Excerpt:
>>>
Комментарий ув. пана Милевского насчет Y2613:
This clade is apparently associated with deep Slavic ancestry. However, since there is no common agreement regarding the most likely location of the hypothetical Proto-Slavic homeland, there is also no consensus regarding the place of origin for clade Y2613.
Personally, I am favouring the most widely discussed hypothesis about the possible association of those hypothetical Proto-Slavs with the so-called Kiev culture, which would place the origin of all relatively large "Slavic" subclades in a region encompassing Southern Belarus, Northern Ukraine and the neighbouring part of Russia. Since Y2613 is most common in the Carpathian region and in the Western Balkans, we would need to assume that most of the early Y2613 members were at some point included in the South-Western group of the Early Slavs who expanded first towards North-Western Ukraine (Korchak-Praguge culture) and then towards the Carpathian region (including SE Poland, Slovakia, Hungary, Moravia and Bohemia) and further south-west towards the Western Balkans (Slovenia and Croatia). However, it should be noted that there are also some relatively small subgroupings of Y2613 that are associated with a very different pattern of geographical distribution. This includes, for example, the so-called Northern cluster under Y2609 (marked as Y2609*-A in our project) that seems to include those early Y2613 members who have migrated north (including north-west and north-east) from their previous settlements in the Proto-Slavic homeland (in Southern Belarus?), and I expect to find more such sublineages under Y2613, Y2609 and Y2608 that are not associated with a typical Carpathian-Dalmatian distribution pattern.
<<<
Tasks:
**a.** According to the comment on clade Y2613, where is Y2613 most common?
**b.** Please pick up the comment on clade Y2613 after its last sentence and continue it.

(Stored items)
>>>
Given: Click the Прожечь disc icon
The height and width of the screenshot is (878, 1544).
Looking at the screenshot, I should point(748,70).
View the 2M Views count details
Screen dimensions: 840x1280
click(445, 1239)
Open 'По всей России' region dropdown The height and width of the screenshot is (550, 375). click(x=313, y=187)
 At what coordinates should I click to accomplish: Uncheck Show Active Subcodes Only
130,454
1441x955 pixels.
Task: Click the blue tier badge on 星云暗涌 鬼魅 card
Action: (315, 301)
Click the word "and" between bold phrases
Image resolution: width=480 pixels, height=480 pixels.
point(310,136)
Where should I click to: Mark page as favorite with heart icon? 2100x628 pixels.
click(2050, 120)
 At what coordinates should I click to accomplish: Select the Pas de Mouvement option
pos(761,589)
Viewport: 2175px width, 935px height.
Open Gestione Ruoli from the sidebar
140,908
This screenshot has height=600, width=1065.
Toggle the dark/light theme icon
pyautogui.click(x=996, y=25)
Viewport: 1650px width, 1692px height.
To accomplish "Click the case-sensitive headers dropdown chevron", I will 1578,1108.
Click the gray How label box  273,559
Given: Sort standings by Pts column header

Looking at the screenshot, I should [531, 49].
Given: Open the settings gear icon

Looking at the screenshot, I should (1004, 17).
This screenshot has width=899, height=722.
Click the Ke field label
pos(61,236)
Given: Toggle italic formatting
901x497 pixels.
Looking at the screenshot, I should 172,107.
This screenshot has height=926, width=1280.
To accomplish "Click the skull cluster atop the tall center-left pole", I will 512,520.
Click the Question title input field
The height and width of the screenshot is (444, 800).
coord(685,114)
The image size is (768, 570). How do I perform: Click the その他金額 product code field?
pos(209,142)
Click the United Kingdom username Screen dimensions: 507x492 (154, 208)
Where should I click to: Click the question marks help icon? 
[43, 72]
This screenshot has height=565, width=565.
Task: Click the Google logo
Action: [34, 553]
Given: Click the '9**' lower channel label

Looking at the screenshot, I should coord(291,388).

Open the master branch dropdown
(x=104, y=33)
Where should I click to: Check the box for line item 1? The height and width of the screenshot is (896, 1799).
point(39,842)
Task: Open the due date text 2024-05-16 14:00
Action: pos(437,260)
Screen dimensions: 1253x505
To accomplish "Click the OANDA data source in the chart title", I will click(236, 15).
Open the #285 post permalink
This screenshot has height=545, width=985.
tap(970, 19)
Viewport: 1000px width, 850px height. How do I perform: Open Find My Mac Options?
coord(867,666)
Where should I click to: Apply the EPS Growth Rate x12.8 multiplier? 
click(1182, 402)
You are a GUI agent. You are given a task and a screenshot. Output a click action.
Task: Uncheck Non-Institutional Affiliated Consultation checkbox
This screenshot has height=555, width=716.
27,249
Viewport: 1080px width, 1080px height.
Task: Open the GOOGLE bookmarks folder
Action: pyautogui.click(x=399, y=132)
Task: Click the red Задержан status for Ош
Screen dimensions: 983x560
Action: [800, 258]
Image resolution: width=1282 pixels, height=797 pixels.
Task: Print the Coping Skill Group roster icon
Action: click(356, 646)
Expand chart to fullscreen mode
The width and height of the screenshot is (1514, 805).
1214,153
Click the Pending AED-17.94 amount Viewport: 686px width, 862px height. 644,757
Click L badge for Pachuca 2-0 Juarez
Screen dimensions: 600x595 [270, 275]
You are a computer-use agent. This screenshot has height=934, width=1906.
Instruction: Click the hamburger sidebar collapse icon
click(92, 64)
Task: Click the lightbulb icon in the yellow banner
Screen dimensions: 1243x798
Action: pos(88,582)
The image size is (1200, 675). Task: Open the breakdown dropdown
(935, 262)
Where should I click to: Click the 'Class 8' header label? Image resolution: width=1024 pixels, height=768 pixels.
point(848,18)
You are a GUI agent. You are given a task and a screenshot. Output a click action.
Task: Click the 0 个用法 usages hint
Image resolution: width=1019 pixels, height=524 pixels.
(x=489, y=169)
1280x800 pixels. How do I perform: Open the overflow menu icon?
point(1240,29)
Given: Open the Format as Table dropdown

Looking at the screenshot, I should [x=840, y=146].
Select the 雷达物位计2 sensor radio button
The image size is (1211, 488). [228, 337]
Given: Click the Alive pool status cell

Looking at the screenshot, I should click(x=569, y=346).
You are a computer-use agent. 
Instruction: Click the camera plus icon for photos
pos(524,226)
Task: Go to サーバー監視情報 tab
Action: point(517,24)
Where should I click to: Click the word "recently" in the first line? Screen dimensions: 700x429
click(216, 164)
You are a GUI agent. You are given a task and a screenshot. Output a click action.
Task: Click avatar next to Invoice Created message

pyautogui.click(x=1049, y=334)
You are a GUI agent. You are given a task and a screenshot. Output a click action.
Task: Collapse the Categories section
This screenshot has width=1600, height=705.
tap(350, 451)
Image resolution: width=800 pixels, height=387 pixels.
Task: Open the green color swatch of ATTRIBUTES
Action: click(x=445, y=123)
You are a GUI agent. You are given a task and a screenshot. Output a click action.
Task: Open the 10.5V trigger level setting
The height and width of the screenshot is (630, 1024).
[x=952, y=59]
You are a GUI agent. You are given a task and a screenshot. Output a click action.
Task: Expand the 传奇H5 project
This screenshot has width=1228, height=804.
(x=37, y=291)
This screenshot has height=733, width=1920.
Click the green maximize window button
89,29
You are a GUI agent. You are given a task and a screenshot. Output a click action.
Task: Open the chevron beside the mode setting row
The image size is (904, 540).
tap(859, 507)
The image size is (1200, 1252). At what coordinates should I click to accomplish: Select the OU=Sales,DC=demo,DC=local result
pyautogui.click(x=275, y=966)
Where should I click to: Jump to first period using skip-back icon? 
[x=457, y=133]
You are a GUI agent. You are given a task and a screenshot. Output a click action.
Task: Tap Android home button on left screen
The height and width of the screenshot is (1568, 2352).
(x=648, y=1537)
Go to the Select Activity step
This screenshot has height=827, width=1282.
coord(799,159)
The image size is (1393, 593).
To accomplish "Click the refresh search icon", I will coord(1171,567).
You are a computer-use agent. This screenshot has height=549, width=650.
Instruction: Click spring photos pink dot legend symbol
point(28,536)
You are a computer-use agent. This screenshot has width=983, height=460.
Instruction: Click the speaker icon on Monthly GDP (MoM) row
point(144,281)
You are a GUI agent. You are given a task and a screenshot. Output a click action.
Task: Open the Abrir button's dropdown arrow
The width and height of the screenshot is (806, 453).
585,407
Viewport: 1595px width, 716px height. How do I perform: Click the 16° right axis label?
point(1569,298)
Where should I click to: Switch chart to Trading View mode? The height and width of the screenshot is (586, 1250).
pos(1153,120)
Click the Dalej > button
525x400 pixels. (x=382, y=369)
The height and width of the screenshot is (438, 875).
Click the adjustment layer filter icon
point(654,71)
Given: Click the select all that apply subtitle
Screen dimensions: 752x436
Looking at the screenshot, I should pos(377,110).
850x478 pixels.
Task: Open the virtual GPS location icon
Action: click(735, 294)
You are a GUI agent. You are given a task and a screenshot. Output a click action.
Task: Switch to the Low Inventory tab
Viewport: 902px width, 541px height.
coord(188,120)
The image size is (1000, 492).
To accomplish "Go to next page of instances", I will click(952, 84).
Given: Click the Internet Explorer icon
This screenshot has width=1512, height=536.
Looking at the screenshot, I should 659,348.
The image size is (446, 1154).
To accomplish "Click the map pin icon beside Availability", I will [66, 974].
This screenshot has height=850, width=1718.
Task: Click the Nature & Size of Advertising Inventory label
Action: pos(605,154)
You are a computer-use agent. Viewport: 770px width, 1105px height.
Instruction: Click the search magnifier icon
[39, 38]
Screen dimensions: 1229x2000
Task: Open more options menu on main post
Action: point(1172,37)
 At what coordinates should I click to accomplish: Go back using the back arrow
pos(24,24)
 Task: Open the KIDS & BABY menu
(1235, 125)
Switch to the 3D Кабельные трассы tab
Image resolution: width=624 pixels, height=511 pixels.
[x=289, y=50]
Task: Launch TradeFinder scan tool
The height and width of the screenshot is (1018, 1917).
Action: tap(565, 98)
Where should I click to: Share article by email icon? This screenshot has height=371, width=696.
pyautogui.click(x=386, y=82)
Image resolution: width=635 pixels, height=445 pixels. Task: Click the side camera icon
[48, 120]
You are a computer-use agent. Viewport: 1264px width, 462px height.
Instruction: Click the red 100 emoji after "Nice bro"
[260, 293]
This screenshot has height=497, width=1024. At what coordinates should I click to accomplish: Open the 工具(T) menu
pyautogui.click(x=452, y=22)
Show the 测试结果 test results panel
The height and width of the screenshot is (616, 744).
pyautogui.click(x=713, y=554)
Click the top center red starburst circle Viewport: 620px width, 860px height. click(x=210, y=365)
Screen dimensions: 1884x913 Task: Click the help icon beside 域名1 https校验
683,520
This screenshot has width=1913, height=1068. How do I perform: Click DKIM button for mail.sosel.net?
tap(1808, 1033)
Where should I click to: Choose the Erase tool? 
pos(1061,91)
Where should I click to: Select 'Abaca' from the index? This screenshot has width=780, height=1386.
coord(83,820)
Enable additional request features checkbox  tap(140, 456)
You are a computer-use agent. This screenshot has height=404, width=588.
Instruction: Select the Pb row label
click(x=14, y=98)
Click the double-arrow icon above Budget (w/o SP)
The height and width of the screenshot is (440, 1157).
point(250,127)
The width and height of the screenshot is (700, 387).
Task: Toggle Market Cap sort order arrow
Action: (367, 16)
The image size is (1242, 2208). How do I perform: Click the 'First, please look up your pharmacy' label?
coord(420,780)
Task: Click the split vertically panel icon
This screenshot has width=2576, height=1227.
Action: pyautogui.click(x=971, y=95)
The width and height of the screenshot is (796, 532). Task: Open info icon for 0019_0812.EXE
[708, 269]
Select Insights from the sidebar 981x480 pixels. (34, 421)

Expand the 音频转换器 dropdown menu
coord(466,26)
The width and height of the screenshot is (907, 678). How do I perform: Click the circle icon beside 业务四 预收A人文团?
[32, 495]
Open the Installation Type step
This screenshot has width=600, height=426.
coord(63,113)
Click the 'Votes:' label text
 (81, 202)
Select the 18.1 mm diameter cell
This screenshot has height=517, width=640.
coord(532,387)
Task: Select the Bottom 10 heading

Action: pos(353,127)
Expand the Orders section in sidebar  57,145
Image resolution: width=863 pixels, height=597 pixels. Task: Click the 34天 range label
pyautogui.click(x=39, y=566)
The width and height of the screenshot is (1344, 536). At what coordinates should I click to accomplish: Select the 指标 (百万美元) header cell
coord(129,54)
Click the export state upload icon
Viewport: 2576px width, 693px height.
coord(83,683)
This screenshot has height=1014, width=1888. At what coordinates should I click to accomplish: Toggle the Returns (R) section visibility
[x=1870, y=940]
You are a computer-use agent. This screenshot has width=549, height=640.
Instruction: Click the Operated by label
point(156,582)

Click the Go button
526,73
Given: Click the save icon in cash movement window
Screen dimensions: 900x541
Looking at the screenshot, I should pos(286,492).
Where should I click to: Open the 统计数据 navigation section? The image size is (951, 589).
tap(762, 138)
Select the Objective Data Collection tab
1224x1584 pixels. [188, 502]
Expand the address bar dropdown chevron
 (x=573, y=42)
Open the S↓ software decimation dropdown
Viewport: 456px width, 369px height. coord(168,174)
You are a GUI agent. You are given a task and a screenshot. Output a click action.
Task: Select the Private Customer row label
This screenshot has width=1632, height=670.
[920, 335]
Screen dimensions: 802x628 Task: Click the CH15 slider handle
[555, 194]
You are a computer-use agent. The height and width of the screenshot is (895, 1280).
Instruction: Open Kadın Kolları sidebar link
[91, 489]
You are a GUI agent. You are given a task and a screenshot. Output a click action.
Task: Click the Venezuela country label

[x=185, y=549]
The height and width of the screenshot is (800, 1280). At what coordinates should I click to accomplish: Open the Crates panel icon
<<<
Responses:
**a.** In the Carpathian region and in the Western Balkans.

**b.**
When assuming that the so-called White Croatia (ie. a region encompassing SE Poland and the neighbouring part of Ukraine) had anything to do with the hypothetical Old Croats migrating from the Carpathian region to Western Balkans, one can also suspect that clade Y2613 was one of the major Y-DNA clades present in those hypothetical Early Medieval Old Croats who are supposed to have initially lived somewhere north-east of the Carpathian range. In addition to Y2613, there are of course many more "Slavic" subclades that could have been quite common among those Old Croats, and this includes I2a-CTS10228, R1a-Y2902>Y3226, R1a-P278.2 and R1a-YP371.